Purpose of the Study:
- To implement an integrated realistic head model for simultaneous EEG and MEG analysis.
- To identify coherent brain source networks and their interactions during ISC in the beta band (15-30 Hz).
- To compare effective connectivity derived from separate and combined EEG/MEG modalities.
Main Methods:
- Utilized Welch periodogram for EEG-electromyography (EMG) coherence spectrum estimation.
- Applied Dynamic Imaging of Coherent Sources (DICS) for realistic head modeling and source analysis.
- Employed renormalized partial directed coherence to determine effective connectivity.
Main Results:
- Identified a cortical and sub-cortical network including the primary sensory motor cortex (PSMC), secondary motor area (SMA), and cerebellum (C).

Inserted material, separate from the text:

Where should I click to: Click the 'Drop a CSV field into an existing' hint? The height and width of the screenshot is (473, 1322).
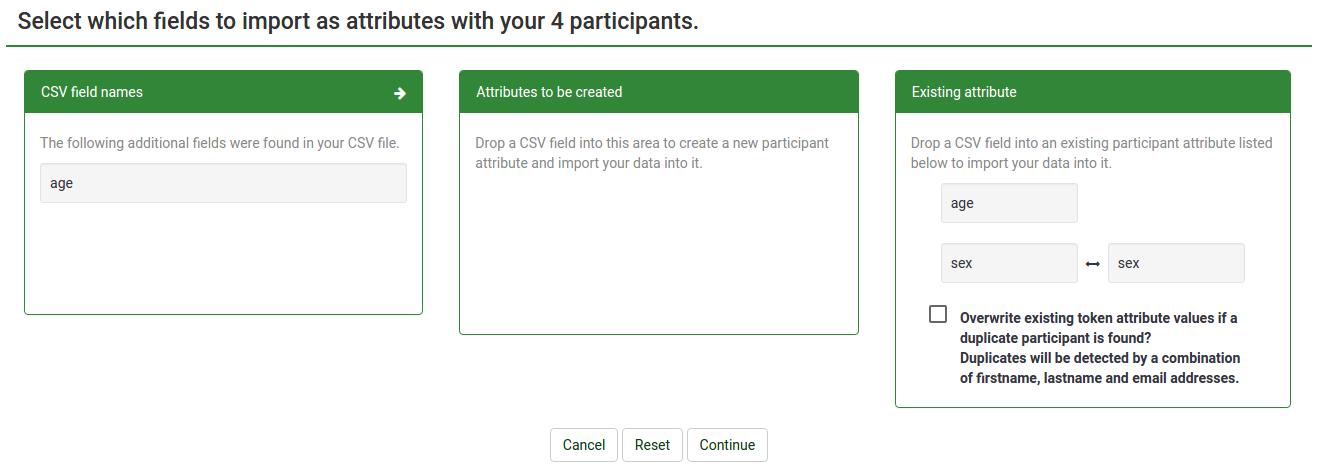coord(1091,153)
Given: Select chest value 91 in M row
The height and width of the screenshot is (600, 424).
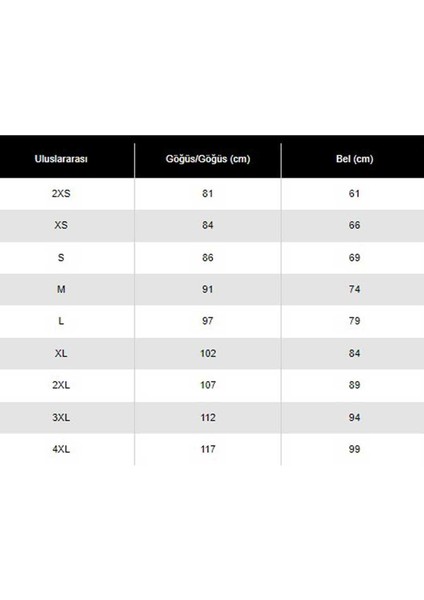Looking at the screenshot, I should click(x=208, y=289).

- Found similar sensorimotor networks across modalities, with no significant difference in signal-to-noise ratio (SNR).
- Observed significantly higher coherence values and additional effective connectivity insights when combining EEG and MEG data.
Conclusions:
- The integrated head model effectively captures brain activity during ISC using both EEG and MEG.
- Combined EEG-MEG analysis provides a more comprehensive understanding of sensorimotor network connectivity than individual modalities.
- This approach offers enhanced insights into neural interactions during motor tasks.